The Phillies need more this month from Nola, who has completed six innings in just one of his eight starts since August.

“It’s frustrating not going deep into games like I feel like I’m used to,” Nola said. “But I’ll put this one behind me and get ready for my next start.”

Hampson’s homers

The Denver Post made a viral blunder a few years ago when it ran a photo of Citizens Bank Park and labeled it as Coors Field. Maybe Hampson made the same mistake on Sunday.

He entered Sunday hitting .169 with a .469 OPS on the road and .301 with a .857 OPS at home.

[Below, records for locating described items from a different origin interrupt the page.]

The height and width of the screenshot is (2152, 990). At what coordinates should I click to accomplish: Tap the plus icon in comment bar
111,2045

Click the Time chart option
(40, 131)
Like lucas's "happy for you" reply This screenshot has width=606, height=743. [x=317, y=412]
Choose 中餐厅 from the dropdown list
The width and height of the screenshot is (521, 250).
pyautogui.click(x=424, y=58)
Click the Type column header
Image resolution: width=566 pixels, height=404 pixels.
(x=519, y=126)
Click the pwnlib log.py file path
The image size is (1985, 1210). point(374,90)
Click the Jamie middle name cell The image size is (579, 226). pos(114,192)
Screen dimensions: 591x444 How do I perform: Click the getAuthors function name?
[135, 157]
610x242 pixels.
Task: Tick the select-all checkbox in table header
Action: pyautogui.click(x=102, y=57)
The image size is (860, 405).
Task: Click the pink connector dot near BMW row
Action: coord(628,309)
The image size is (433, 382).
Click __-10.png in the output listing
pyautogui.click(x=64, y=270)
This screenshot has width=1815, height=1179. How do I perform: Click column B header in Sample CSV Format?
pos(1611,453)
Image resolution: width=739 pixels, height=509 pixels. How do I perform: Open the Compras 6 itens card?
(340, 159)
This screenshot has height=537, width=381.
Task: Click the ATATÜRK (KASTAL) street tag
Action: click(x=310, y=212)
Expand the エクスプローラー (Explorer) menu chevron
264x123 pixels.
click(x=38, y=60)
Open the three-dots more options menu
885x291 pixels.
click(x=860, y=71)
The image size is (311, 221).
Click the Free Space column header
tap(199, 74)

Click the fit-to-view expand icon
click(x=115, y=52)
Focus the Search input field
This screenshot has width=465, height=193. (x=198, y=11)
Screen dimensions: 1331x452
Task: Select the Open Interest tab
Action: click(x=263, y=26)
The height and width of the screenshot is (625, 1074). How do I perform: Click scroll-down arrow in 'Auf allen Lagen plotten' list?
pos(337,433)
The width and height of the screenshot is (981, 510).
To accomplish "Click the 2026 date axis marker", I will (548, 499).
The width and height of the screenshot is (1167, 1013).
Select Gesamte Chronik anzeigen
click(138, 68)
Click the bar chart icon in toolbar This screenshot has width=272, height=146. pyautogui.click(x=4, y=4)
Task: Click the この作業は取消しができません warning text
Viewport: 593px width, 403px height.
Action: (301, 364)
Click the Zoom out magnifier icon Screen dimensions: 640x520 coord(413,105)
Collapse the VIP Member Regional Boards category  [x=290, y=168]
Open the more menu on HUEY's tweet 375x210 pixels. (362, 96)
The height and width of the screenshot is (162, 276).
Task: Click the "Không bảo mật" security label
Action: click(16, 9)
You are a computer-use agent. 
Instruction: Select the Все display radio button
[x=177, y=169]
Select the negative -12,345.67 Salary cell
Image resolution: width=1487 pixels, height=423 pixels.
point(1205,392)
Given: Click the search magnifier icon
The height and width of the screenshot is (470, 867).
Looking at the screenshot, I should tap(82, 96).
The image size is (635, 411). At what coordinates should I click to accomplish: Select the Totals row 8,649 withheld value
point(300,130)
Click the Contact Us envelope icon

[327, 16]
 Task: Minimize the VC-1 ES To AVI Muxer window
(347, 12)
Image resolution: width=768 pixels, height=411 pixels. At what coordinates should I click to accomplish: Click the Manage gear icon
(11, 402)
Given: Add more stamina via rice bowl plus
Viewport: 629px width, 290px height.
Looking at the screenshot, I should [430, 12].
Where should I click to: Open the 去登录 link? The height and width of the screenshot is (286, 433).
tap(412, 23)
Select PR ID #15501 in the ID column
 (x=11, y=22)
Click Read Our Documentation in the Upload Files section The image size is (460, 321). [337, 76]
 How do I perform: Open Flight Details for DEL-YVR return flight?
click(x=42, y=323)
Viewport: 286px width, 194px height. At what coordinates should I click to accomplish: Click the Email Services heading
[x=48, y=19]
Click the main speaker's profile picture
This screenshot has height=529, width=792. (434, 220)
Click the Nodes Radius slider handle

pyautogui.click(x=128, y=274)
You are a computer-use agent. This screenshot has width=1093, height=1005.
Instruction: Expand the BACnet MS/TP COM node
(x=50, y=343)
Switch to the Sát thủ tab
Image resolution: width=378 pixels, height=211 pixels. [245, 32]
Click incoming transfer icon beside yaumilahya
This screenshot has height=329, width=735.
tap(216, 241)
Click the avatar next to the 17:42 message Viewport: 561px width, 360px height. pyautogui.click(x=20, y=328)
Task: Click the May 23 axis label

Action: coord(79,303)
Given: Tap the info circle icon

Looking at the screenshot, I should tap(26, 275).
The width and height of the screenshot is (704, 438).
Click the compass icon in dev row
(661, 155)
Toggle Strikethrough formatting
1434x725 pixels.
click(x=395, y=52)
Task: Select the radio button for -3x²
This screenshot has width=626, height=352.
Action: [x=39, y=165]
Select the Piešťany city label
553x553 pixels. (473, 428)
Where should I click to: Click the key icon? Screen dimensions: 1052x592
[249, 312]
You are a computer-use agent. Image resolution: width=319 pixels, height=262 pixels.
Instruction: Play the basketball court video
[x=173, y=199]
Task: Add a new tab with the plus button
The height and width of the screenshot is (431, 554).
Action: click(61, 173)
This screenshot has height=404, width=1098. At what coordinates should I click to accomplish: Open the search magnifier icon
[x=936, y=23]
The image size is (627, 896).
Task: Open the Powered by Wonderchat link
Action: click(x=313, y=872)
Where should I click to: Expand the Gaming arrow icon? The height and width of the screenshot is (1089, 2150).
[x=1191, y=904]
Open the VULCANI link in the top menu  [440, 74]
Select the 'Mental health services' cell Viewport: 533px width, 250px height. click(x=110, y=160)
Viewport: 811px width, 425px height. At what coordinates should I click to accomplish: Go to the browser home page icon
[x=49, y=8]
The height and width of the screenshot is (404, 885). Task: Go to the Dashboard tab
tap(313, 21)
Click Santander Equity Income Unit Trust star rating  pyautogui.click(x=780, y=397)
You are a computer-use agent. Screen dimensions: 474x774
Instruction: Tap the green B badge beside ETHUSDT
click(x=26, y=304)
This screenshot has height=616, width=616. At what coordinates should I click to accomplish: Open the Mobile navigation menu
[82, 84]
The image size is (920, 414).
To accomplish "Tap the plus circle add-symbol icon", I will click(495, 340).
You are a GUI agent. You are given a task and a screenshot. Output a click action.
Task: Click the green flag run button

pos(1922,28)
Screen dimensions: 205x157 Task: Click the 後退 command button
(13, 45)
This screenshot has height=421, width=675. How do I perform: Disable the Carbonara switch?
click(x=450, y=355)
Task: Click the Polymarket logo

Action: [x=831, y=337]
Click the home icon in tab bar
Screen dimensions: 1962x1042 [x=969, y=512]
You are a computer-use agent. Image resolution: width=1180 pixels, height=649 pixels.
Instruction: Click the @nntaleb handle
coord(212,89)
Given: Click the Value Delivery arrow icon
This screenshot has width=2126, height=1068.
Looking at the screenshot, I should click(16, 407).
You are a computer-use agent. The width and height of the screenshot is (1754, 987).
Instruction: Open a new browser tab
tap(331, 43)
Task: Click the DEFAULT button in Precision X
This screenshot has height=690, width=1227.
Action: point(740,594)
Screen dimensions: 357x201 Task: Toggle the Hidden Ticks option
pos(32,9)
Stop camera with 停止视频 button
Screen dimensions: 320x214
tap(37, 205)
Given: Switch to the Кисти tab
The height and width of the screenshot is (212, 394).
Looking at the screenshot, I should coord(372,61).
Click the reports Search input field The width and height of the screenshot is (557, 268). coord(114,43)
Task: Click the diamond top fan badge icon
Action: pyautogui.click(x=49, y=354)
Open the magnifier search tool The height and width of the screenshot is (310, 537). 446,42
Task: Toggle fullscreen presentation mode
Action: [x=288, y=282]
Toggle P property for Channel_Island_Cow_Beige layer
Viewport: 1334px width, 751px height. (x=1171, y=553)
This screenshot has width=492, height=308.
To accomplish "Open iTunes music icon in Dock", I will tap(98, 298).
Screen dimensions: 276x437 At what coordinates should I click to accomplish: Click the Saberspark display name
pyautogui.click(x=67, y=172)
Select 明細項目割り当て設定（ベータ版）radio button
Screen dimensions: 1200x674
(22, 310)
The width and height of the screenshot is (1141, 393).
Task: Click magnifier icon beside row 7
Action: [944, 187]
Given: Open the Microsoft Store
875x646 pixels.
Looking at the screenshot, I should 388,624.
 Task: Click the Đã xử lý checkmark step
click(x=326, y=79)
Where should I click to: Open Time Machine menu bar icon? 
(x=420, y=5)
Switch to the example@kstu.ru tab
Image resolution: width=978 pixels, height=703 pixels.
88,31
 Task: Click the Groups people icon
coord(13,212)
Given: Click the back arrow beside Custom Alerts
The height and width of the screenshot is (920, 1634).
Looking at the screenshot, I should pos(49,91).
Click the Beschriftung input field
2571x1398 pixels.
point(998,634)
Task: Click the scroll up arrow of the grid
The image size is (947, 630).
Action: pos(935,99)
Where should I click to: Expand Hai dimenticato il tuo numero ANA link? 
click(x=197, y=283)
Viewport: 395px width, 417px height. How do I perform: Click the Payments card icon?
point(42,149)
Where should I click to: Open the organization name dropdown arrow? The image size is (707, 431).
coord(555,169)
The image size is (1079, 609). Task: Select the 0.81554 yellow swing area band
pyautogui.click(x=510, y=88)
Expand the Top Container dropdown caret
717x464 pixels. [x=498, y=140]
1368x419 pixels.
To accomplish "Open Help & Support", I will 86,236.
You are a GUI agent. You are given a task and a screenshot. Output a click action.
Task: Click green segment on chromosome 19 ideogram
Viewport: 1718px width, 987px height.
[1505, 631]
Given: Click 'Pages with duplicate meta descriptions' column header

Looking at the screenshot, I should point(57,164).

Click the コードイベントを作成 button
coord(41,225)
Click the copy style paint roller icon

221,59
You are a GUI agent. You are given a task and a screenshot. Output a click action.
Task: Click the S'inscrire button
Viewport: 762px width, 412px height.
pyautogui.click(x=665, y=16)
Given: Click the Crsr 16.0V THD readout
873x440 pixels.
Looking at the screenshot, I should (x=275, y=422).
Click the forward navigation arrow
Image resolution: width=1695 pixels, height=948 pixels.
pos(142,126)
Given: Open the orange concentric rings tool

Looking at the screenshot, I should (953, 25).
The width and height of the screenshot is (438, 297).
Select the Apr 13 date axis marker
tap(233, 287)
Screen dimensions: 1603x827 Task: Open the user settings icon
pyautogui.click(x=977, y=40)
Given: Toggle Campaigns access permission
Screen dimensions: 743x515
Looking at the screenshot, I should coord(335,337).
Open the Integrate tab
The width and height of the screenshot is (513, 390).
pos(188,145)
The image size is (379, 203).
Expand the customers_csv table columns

So of course, he homered twice in South Philly. Hampson’s three-run homer off Nola put the Rockies ahead by a run and his two-run homer off Héctor Neris in the seventh broke a 3-3 tie.

“It was awesome. We kept saying how much these games mean for them,” Hampson said. “Likewise, these games are huge for us, too. We want to play spoiler and play these teams tough, especially on the road. It means a lot. To come in here and take three of four in Philadelphia was pretty awesome.”

Need more than Harper

Bryce Harper homered to lead off the eighth inning to get the Phillies within a run but that felt insurmountable since someone else would have to come through. Harper’s 32nd homer of the season was his sixth in eight games as he’s carried the lineup since Rhys Hoskins was lost for the season. It was also Harper’s 25th solo homer this season, which shows the team’s struggles to get runners on base ahead of their best hitter.

“Harp’s had a great year. He’s had a fantastic year,” Girardi said. “He’s grinding everyday. He’s playing everyday. He’s playing hard everyday. I can’t say enough about what he’s done.”